Structural and functional differences between TILs and CAR-Ts in antitumor treatment. ACT can be accomplished using either TILs or CAR-Ts. TILs use endogenous T cell receptors (TCRs) that are MHC restricted. The inherent diversity of TCRs present on TILs allows recognition of a wide range of tumor neoantigens expressed by heterogeneous tumor cells. In contrast, CAR-Ts have synthetic receptors modeled after non-MHC restricted monoclonal antibodies. These receptors contain co-stimulatory and signaling molecules that can independently activate the T cell without recruitment of additional factors. However, as CARs are synthesized to have high affinity binding against one known neoantigen, they are more prone to have off-target effects if the neoantigen is present on normal tissues. TIL (tumor-infiltrating lymphocytes); CAR (chimeric antigen receptor); TCR (T cell receptor); MHC (major histocompatibility complex).

Figure 4

Schematic depiction of centralized TIL production chain.
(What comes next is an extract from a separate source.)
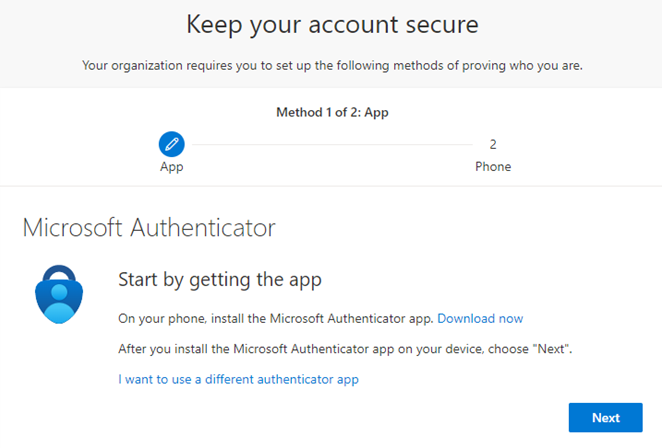Screen dimensions: 662x448
Task: Click the "Method 1 of 2: App" text
Action: 332,112
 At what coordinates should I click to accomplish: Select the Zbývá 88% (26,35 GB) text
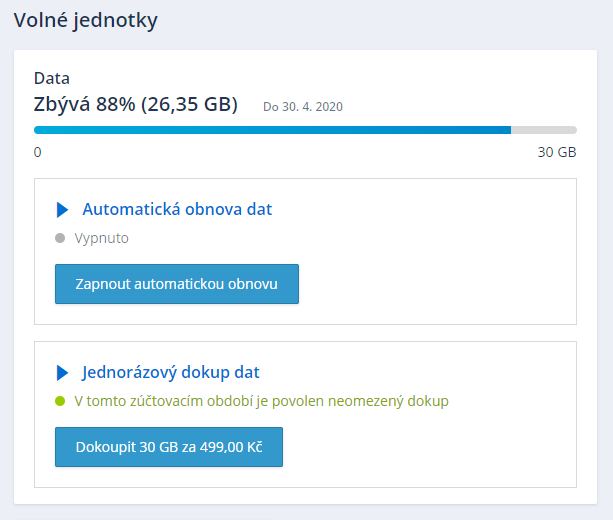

Commercialization of TIL production can increase TIL-ACT implantation by reducing the requirements for local medical centers. By outsourcing TIL production, treatment facilities only need to have the surgical and medical capacities to remove the tumor and treat potential infusion-associated adverse effects. TIL (tumor-infiltrating lymphocytes); ACT (adoptive cell therapy).